Exercise. Every line below that contains the word "panel" must be copied.

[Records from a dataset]
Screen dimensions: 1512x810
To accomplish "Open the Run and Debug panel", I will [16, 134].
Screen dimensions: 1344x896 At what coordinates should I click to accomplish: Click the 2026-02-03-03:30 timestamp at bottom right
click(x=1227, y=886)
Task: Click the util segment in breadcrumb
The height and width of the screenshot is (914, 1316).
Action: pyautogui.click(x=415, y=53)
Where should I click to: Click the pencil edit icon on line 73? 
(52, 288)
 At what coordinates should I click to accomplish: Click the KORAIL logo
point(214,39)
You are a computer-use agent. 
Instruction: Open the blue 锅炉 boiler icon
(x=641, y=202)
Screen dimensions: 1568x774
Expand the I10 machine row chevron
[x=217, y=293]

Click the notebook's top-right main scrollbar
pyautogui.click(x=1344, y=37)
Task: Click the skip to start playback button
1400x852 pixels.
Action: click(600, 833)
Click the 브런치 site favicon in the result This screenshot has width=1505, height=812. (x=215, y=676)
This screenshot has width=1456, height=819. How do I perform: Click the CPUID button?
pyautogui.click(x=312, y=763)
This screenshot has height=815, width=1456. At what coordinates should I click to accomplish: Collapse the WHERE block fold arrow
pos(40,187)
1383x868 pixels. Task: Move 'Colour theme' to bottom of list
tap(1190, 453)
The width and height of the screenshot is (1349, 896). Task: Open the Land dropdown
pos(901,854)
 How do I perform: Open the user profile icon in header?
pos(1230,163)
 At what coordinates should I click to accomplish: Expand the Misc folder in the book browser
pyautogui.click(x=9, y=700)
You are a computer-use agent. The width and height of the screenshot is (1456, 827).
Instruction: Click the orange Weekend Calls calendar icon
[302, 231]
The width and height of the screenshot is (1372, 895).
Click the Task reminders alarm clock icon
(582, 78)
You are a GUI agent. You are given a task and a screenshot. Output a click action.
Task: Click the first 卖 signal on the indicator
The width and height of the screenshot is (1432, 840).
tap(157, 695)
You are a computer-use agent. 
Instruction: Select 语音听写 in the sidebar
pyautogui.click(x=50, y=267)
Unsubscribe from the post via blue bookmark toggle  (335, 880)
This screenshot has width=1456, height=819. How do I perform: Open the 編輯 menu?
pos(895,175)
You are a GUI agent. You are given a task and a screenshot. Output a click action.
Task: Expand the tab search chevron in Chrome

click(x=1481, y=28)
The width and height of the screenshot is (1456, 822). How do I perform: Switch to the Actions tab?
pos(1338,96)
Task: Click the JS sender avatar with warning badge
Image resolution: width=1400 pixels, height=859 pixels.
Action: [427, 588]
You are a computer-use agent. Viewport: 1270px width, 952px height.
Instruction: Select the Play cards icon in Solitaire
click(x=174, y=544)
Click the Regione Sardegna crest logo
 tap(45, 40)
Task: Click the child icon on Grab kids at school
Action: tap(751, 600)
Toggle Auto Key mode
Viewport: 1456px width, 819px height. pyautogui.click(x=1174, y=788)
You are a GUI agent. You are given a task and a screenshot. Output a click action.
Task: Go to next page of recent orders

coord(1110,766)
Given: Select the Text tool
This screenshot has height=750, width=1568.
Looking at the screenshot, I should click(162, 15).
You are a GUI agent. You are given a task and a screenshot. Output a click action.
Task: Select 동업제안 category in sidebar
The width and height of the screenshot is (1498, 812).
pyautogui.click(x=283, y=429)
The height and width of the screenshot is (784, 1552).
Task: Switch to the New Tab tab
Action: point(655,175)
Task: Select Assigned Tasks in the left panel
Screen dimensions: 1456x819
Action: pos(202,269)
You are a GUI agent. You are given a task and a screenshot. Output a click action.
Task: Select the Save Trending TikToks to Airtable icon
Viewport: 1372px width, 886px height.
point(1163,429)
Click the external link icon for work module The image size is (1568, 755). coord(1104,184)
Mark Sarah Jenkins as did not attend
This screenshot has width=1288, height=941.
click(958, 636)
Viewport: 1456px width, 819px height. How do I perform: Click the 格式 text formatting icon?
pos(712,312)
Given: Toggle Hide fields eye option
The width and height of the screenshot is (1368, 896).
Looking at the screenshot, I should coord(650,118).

Result for this task.
To accomplish "Open the Run and Debug panel", I will [16, 134].
Task: Select Assigned Tasks in the left panel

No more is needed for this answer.